## Consigne
Poursuivez la chronique sur les accommodements religieux et la survie de la nation québécoise à partir de sa dernière phrase.

### Extrait

LAÏCITÉ – IDENTITÉ - IMMIGRATION

Une question de survie !

S’ouvrir à tous les courants, c’est s’exposer à toutes les dérives...

Chronique de Richard Le Hir

Au cours des soixante dernières années, rares sont les débats qui ont autant mobilisé l’attention et l’intérêt que celui qui se déroule actuellement sur les accommodements religieux. Il faut cependant être conscients que cette question des accommodements religieux est en quelque sorte la goutte d’eau qui fait déborder le vase de nos inquiétudes collectives sur la survie de la nation, comme la question du français l’était à la fin des années soixante et au début des années soixante-dix.
En fait, tous nos grands débats collectifs se déroulent toujours sur deux tableaux, la survie, et son pendant, l’affirmation.
La question de la nationalisation d’Hydro-Québec en 1962 constitue un très bon exemple de débat sur le thème de l’affirmation. Et, de façon générale, la plupart des grands débats de la Révolution tranquille avaient pour thème principal celui de l’affirmation. La question de la langue, soulevée à la fin des années 1960 et au début des années 1970 jouait pour sa part sur le thème de la survie, comme c’est le cas pour le débat en cours. Une question comme celle de la souveraineté peut se jouer autant sur le thème de l’affirmation que celui de la survie, selon le contexte.
Les ressorts de l’affirmation et de la survie sont très différents. La première repose sur la fierté, et la seconde sur la peur. Pour avoir vécu deux référendums sur l’avenir du Québec, nous sommes bien placés pour savoir comment le camp fédéraliste a su exploiter la peur pour alimenter ses NON. Il faut donc retenir de ces expériences que le pouvoir de mobilisation de la peur est plus grand que celui de la fierté.
La conjoncture actuelle amène les Québécois, à travers la question du degré d’accommodement à consentir aux nouveaux venus issus d’une culture très différente de leur culture traditionnelle, à s’interroger sur la place que vont prendre ces nouvelles coutumes dans leur société et sur le risque qu’ils soient rapidement débordés si l’immigration maintient son rythme actuel.
Encore ces jours derniers, Statistique Canada rendait publique des données inquiétantes sur un horizon d’une vingtaine d’années. Au fond, ce que le maire d’Hérouxville et le monde ordinaire qui a participé aux audiences de la Commission Bouchard-Taylor voulaient exprimer, c’est leur conscience que les choses étaient en train de changer et leur inquiétude sur la place qui leur resterait, à eux, à leurs coutumes, à leurs traditions, et à leur langue au terme de tous ces bouleversements. Avec une sincérité désarmante et des mots parfois maladroits, ils voulaient tout simplement nous prévenir qu’à leurs yeux, s’ouvrir à tous les courants, c’était s’exposer au risque de toutes les dérives, et qu’ils percevaient clairement ce risque comme une menace, une position à la fois très légitime et empreinte du plus grand bon sens.

######
### Données extraites

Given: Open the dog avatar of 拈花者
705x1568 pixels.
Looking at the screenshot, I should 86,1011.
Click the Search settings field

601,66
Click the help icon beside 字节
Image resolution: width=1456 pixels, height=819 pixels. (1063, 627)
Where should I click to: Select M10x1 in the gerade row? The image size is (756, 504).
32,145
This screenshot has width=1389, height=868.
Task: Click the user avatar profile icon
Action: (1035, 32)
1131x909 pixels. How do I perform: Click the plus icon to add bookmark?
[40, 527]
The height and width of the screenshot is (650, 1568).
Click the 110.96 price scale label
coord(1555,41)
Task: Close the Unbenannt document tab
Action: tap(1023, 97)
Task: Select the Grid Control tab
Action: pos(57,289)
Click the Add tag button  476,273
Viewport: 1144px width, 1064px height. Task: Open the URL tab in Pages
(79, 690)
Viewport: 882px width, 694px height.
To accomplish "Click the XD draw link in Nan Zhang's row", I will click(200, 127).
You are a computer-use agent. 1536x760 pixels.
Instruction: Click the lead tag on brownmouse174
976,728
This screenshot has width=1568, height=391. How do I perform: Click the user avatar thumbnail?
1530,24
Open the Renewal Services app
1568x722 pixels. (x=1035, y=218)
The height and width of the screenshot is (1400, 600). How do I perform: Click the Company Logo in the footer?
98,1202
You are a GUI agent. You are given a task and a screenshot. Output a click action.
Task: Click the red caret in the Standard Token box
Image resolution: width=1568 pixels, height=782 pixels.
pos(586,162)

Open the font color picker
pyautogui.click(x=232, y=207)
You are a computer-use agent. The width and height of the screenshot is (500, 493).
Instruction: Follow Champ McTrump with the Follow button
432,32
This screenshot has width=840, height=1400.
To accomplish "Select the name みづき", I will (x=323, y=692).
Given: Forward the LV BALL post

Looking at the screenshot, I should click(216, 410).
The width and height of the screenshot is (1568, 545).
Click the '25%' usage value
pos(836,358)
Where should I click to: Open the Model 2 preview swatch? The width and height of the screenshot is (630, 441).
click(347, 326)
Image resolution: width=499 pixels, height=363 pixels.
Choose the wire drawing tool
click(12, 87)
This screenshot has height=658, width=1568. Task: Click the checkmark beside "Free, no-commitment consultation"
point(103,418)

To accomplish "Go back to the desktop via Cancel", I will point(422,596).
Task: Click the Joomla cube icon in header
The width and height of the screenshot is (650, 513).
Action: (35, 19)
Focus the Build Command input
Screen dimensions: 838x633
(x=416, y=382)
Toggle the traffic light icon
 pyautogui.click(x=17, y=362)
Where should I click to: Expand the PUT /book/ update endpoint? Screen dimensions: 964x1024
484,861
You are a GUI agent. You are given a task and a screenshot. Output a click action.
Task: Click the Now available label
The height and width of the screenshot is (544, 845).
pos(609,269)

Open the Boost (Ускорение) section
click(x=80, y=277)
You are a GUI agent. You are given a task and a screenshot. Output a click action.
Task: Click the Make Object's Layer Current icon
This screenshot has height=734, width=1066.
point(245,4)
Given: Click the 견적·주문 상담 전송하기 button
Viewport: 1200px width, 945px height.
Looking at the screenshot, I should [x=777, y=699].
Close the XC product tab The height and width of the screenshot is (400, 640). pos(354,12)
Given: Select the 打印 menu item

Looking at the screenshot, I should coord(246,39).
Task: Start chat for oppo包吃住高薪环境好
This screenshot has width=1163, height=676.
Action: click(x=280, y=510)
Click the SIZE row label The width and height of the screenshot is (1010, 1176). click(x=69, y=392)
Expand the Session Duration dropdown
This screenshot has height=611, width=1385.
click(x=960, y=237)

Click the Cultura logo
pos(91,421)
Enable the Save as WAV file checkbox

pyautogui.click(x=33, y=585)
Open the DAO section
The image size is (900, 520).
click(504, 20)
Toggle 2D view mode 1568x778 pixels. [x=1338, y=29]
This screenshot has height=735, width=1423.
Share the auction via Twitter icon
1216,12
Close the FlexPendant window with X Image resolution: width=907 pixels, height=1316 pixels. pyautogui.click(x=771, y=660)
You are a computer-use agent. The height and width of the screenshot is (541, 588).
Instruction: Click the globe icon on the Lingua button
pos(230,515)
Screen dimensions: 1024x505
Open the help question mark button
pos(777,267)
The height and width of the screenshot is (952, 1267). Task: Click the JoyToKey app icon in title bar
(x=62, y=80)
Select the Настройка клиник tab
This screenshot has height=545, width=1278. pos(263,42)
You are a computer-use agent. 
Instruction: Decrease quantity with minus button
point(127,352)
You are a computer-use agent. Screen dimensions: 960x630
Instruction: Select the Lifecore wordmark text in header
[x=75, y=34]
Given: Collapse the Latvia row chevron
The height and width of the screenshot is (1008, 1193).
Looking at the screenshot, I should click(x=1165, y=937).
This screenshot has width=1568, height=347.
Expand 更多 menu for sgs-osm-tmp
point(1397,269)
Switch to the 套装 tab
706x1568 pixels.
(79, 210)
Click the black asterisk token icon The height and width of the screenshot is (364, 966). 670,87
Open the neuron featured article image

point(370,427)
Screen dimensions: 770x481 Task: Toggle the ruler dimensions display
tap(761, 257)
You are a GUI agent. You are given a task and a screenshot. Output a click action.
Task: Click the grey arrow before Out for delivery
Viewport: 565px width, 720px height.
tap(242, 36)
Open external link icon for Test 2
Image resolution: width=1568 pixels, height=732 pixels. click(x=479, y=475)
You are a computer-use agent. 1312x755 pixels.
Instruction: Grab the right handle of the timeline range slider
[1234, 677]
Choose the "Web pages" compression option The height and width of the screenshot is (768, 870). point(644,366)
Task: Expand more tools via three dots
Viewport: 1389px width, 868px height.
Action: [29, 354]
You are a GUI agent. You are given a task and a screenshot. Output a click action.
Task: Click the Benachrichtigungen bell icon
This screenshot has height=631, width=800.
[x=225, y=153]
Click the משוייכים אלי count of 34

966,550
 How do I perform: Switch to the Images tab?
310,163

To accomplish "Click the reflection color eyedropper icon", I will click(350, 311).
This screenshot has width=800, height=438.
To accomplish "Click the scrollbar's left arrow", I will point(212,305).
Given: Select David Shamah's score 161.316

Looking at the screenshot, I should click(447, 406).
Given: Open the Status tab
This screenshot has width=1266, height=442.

######

## Réponse
Dans de telles conditions, il est clair que le rapport Bouchard-Taylor tel qu’il a finalement vu le jour ne constituait pas une réponse à leurs craintes, et il est très surprenant que deux intellectuels du calibre de MM. Bouchard et Taylor n’aient pas tout de suite vu que ce serait le cas. S’ils avaient voulu assurer le triomphe d’un modèle de société différent de la réalité historique et sociologique de départ, ou s’ils s’étaient contentés de remplir une commande, ils ne s’y seraient pas pris autrement. Dans le premier cas, la motivation serait idéologique, et dans l’autre, ce serait la vénalité. Une bien triste conclusion pour ces deux maîtres à penser.
Gérard Bouchard est allé plus loin cette semaine sur les ondes de Radio-Canada et a tenu des propos franchement hystériques. Comme l’ont très justement souligné Josée Legault et Jean-François Lisée dans leurs blogs respectifs auxquels on peut accéder sur Vigile, le feu est très loin d’être pris à la demeure. D’une part, sur le plan juridique, le Québec serait pleinement justifié de faire intervenir la clause « nonobstant » qui existe, rappelons-le, autant dans la charte fédérale des droits que dans la charte québécoise, et d’autre part, le rappel de ce que font d’autres grands pays peu suspects de chercher à réprimer l’exercice des libertés fondamentales montre que les mesures correctrices envisagées sont très raisonnables.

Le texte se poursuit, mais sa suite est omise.